**Collected data entries**
--
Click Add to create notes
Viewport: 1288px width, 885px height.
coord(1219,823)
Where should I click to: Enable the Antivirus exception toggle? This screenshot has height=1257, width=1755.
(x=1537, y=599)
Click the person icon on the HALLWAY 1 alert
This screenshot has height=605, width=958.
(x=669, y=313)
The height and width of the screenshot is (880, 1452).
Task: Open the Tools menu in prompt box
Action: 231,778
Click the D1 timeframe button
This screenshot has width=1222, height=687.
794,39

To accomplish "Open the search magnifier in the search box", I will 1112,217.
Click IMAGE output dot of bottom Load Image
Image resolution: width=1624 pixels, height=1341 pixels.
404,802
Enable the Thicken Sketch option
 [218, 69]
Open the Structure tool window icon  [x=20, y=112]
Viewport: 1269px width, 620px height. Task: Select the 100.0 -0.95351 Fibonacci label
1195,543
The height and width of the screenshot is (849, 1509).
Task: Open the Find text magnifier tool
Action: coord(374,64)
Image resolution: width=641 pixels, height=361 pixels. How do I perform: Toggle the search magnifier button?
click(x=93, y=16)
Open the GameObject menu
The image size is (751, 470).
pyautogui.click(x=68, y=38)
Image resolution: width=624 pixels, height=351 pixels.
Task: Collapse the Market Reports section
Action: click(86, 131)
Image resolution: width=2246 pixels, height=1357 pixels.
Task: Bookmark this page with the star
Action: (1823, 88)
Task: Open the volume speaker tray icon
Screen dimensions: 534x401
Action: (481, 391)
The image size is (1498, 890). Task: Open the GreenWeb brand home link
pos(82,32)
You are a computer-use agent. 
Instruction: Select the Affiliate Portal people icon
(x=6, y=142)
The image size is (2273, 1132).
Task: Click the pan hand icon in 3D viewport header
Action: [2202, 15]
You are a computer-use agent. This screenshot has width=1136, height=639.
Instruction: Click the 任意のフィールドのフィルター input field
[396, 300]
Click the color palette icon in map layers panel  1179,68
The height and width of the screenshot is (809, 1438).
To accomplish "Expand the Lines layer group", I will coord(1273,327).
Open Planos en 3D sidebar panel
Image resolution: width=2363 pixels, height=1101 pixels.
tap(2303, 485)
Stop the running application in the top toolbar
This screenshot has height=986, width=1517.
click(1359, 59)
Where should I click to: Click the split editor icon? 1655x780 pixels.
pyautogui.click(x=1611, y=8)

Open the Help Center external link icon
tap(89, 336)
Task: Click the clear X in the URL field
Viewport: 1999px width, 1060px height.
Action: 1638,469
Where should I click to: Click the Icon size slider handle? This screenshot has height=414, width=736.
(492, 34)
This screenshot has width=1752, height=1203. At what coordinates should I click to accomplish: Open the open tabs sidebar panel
--
**Instructions to follow**
Filter the records above for lines with "will".

**Task output**
To accomplish "Open the search magnifier in the search box", I will 1112,217.
To accomplish "Expand the Lines layer group", I will coord(1273,327).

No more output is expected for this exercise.